Window U-values were reduced Standard 90.1-2016 for Climate Zones 6 through 8 (cold climates). Solar heat-gain coefficients (SHGC) were reduced in Climate Zones 4 and 5. Shading-projection factor multipliers were eliminated for north-facing glass, and formulas were added that limit the amount of glass facing east and west multiplied by its SHGC.

Figure 2: The definitions for energy-recovery efficiency have been updated in ASHRAE 90.1-2016. Courtesy: IMEG Corp.HVAC and refrigeration requirements

Integrated energy efficiency ratio (IEER) minimum ratings are now required for most direct expansion (DX) commercial air conditioning equipment efficiency.
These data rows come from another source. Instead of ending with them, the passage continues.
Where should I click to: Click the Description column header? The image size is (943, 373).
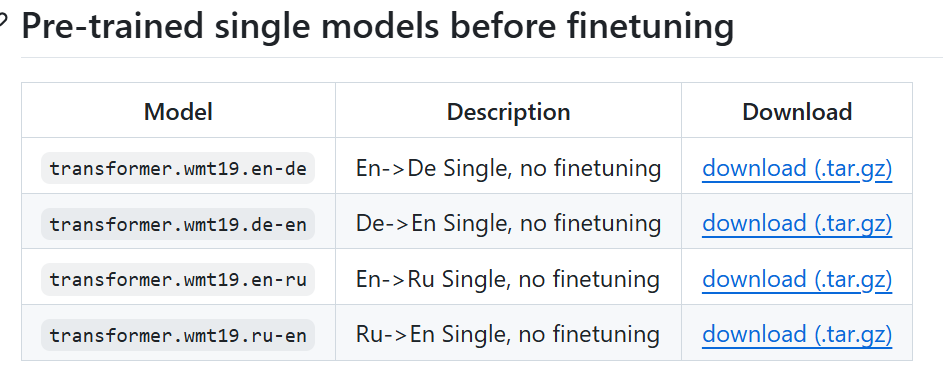508,112
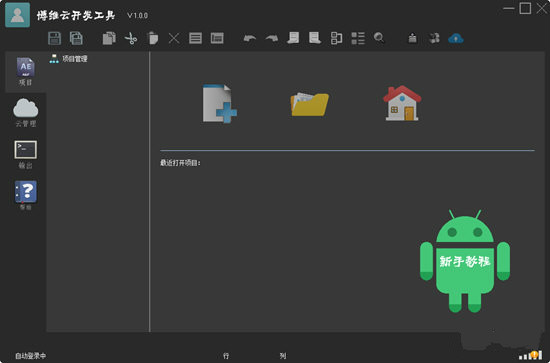550x363 pixels.
Task: Click the Save floppy disk icon
Action: 54,38
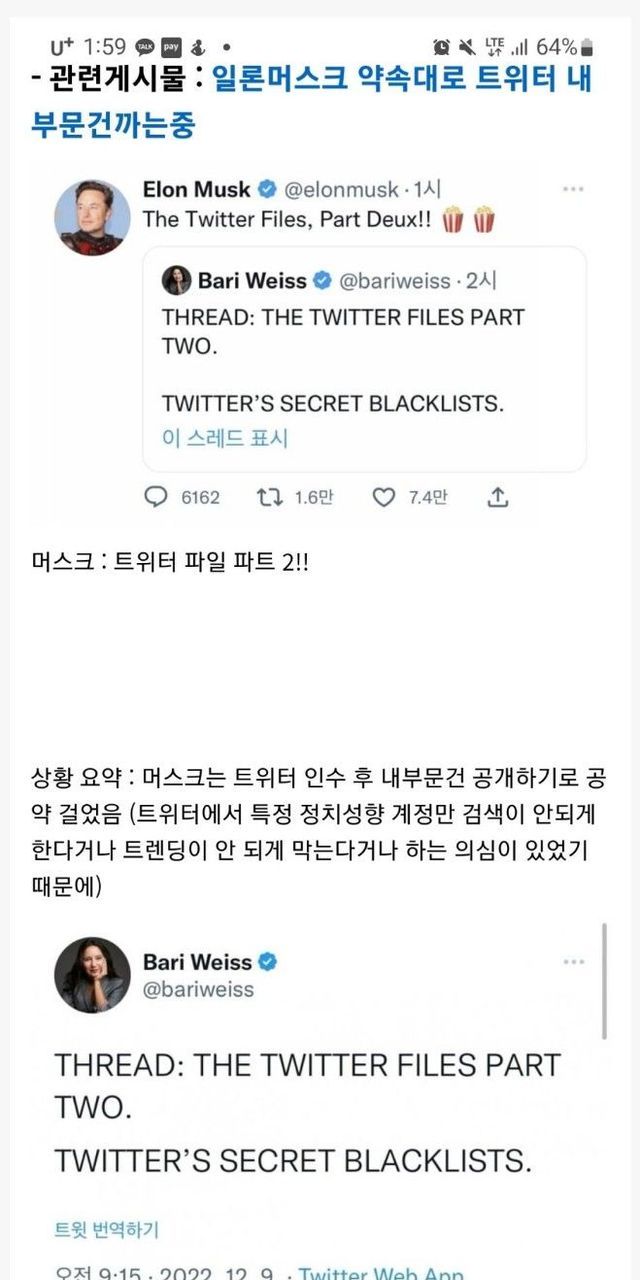This screenshot has width=640, height=1280.
Task: Open the three-dot menu on Elon Musk's tweet
Action: tap(573, 189)
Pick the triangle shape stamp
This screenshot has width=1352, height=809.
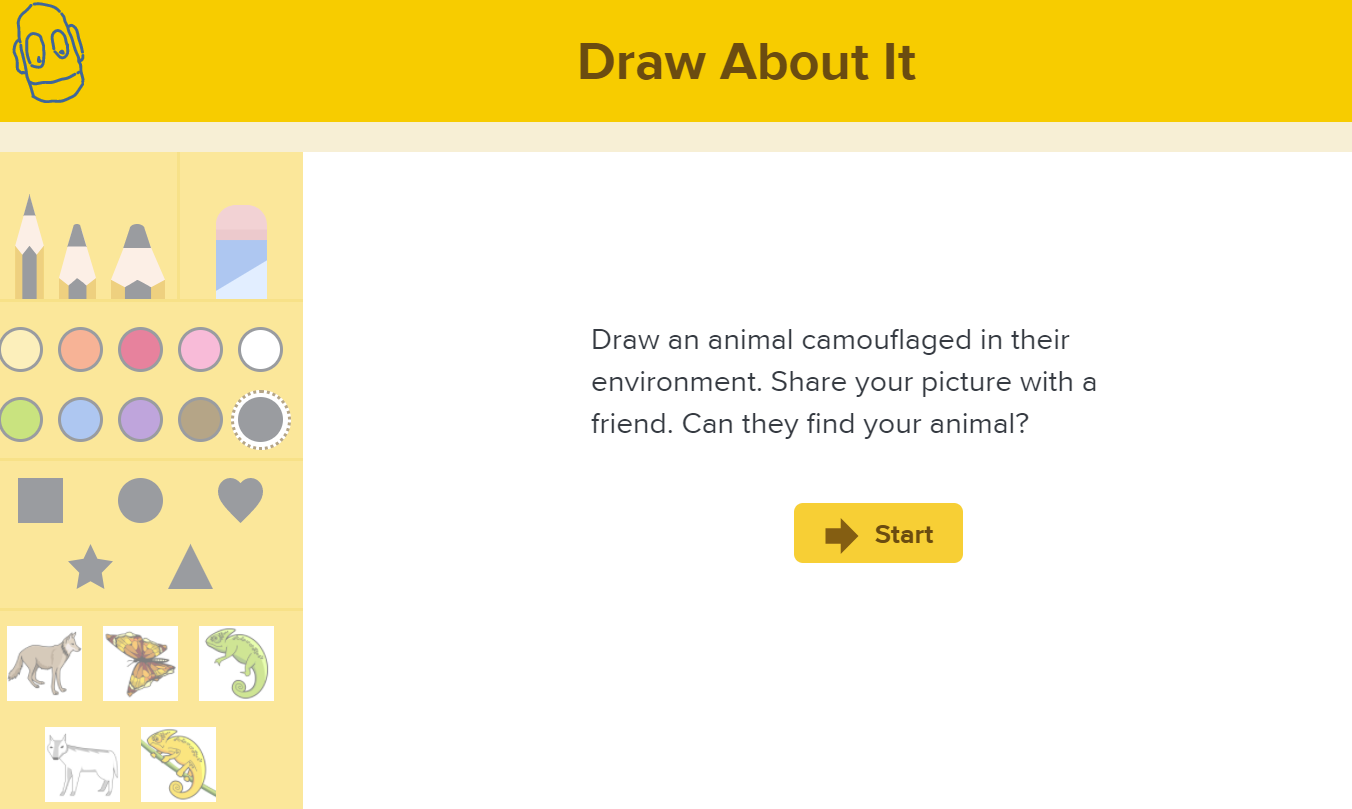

In general, commercial equipment now must meet both energy efficiency ratio (EER), which measures efficiency at peak load and integrated energy efficiency ratio (IEER), annual load) efficiencies, while residential equipment must meet seasonal energy efficiency ratio (SEER) efficiencies, which rate efficiency over a range of outdoor air temperatures s. All are expressed in Btu/W*hr. 3.4 Btu/W*hr = 1.0 coefficient of performance (COP).

IEER = (2% * EERat 100% load) + (61.7% * EER75%) + (23.8% * EER50%) + (12.5% * EER25%)

Higher IEER values are required for most variable refrigerant flow (VRF) equipment.

Computer room units were divided into three classifications (75°F, 85°F, and 95°F) with different efficiency requirements due to trends toward higher computer room temperatures that permit much more use of economizers.

Efficiency requirements were added in the 2016 edition for pool dehumidifiers based on the recently developed AHRI Standard 920. These use the metric of moisture-removal efficiency (MRE), which is the ratio of the pounds of moisture removed to the energy input in kWh at a standard rating condition.

Two tables were added for dedicated outside-air systems (DOAS), one for those with energy recovery and one for those without. The metric used is integrated seasonal moisture-removal efficiency (ISMRE) per AHRI Standard 920. Like MRE, ISMRE is the ratio of the pounds of moisture removed to the energy input in kWh, but instead of at a single standard rating condition, it is a seasonal value based on a weighting of four different rating conditions.

Hotels and motels with more than 50 guest rooms must now have automatic setup/down of at least 4°F for temperature setpoints and turn off fans or close dampers for ventilation and exhaust systems within 30 minutes of all occupants vacating. Captive key cards are acceptable for detecting occupancy.